If it is a potential mate, he floods her with attention, gifts and inventive gestures. If it is a group of people that he wishes to impress, he identifies with their goals and beliefs to the point of ridicule and discomfort. The narcissist has the frightening capacity to turn himself into a weapon: focused, powerful, and lethal.
He lavishes all his energies, capabilities, talents, charms and emotions on the newly selected Source of Supply. This has a great effect on the intended source and on the narcissist. This also serves to maximise the narcissist's returns in the short run.
Once the Source of Supply is captured, preyed upon and depleted, the reverse process (of devaluation) sets in. The narcissist instantaneously (and startlingly abruptly) loses all interest in his former (and now useless or judged to be so) Source of Narcissistic Supply. He dumps and discards it.
He becomes bored, lazy, slow, devoid of energy, absolutely uninterested. He conserves his energies in preparation for the attack on, and the siege of, the next selected Source of Supply. These tectonic shifts are hard to contemplate, still harder to believe.
The narcissist has no genuine interests, loves, or hobbies. He likes that which yields the most Narcissistic Supply. A narcissist can be a gifted artist for as long as his art rewards him with fame and adulation. Once public interest wanes, or once criticism mounts, the narcissist, in a typical act of cognitive dissonance, immediately ceases to create, loses interest in art, and does not miss his old vocation for a second. He is likely to turn around and criticize his erstwhile career even as he pursues another, totally unrelated one.
The narcissist has no genuine emotions. He can be madly in "love" with a woman (Secondary Narcissistic Supply Source) because she is famous, or wealthy, or a native and can help him obtain legal residence through marriage, or because she comes from the right family, or because she is unique in a manner positively reflecting on the narcissist's perceived uniqueness, or because she had witnessed past successes of the narcissist, or merely because she admires him.

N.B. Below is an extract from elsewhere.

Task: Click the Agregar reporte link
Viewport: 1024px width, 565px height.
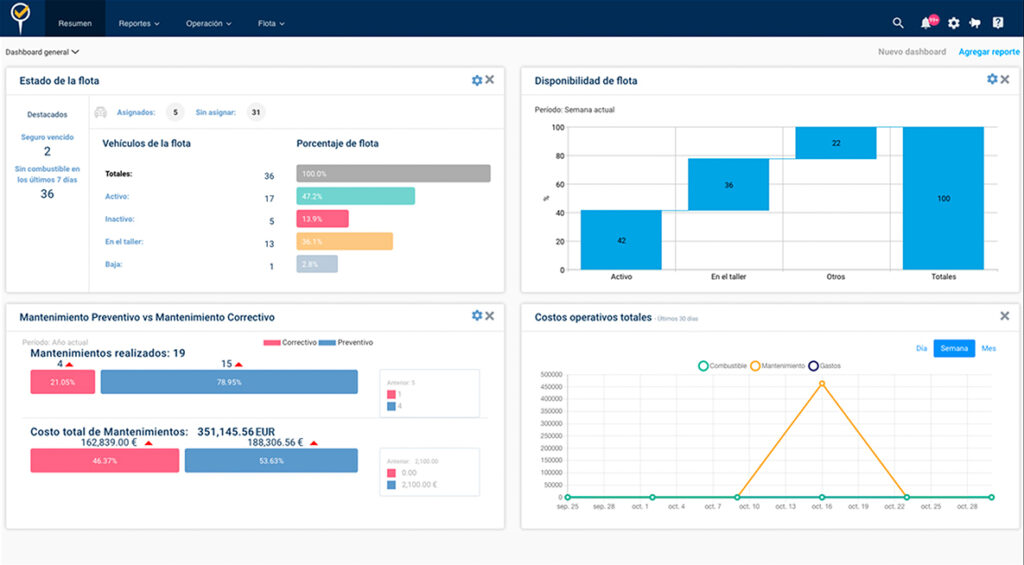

Yet, this "love" dissipates immediately when her usefulness runs its course or when a better "qualified" Source of Supply presents herself.
The over-valuation and devaluation cycles are mere reflections and derivatives of these ups and downs of the narcissist's pools of energy and flows of supply. Efficient (that is, abrupt) energy shifts are more typical of automata than of human beings. But then the narcissist likes to brag of his inhumanity and machine-like qualities.